This document provides statistics about the structure and content of the crawlable subset of the Linked Open Data (LOD) cloud in April 2014 and analyzes to which extent crawlable Linked Data sources implement the Linked Data best practices.
This document updates the findings of the original State of the LOD Cloud report published in 2011. The 2011 report was based on information that was provided by the dataset publishers themselves via the datahub.io Linked Data catalog. This report is based on a crawl of the Web of Linked Data conducted in April 2014. This document is a shortend version of the ISWC2014 paper Adoption of the Linked Data Best Practices in Different Topical Domains. The paper provides more details about the crawling process as well as a deeper discussion of the results. In contrast, this document links the statistics to the Mannheim Linked Data catalog and enables the reader to drill-down and explore information about the datasets behind each statistical result.
Contents
1. The Linked Data Crawl
In order to discover as many Linked Data sources as possible, we have crawled a snapshot of the Linked Data Web. We used the LDSpider linked data crawler. We seeded LDSpider with 560 thousand seed URIs originating from the datahub.io dataset catalog, the Billion Triple Challenge 2012 dataset as well as from datasets being advertised on the public-lod@w3.org mailing list. With those seeds, we performed crawls during April 2014 to retrieve entities from every dataset using a breadth-first crawling strategy. Datasets not allowing crawlers were not included in our corpus. Altogether, we crawled 900,129 documents describing 8,038,396 resources. In general, we assume that all data from one PLD belongs to one dataset. As an exception to this rule, we partitioned datasets in the datahub.io lod-cloud group where multiple datasets per PLD were defined. Furthermore, we removed datasets that only contained vocabulary definitions. We provide the crawled data for download, so that all results presented in the following can be verified.
2. Linked Data by Domain
Linked Data technologies are being using to share data covering a wide range of different topical domains. The table below gives an overview of the topical domains of the 1014 datasets that were disocvered by our crawl.
Topic | Datasets | % |
---|---|---|
Government | 183 | 18.05% |
Publications | 96 | 9.47% |
Life sciences | 83 | 8.19% |
User-generated content | 48 | 4.73% |
Cross-domain | 41 | 4.04% |
Media | 22 | 2.17% |
Geographic | 21 | 2.07% |
Social web | 520 | 51.28% |
Total | 1014 |
3. Crawlable LOD Cloud Diagram
The image below gives an overview of the linkage relationships between datasets. Clicking the image will take you to an image map, which allows you to explore the metadata for each dataset in the Mannheim Linked Data Catalog.
4. Best Practices
The central idea of Linked Data is that data publishers support applications in discovering and integrating data by complying to a set of best practices in the areas of linking, vocabulary usage, and metadata provision. This section analyses to which extent the crawled data sources implement these best practices.

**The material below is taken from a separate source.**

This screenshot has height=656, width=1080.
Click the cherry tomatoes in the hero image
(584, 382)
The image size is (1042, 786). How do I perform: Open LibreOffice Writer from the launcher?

4.1 Interlinking Best Practice
By setting RDF links, data providers connect their datasets into a single global data graph which can be navigated by applications and enables the discovery of additional data by following RDF links.
In total, 56.11% of the crawled datasets link to at least one other dataset. The remaining datasets are only targets of RDF links.
The table below categorizes the datasets by the number of other data sources that are target of outgoing RDF links.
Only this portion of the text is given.